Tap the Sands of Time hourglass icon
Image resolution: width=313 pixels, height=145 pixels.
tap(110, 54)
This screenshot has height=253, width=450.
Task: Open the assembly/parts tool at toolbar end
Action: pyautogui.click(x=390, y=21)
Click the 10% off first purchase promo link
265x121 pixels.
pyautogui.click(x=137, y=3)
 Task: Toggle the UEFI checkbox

================

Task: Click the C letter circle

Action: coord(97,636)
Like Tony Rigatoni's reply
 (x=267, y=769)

================

* **Exercise aim**
Update the items from the line with "Tap the Sands of Time hourglass icon" up to and including the line with "Action: pyautogui.click(x=390, y=21)" by replacing "hourglass" with "sandglass", leaving everything else unchanged.

* **Task response**
Tap the Sands of Time sandglass icon
Image resolution: width=313 pixels, height=145 pixels.
tap(110, 54)
This screenshot has height=253, width=450.
Task: Open the assembly/parts tool at toolbar end
Action: pyautogui.click(x=390, y=21)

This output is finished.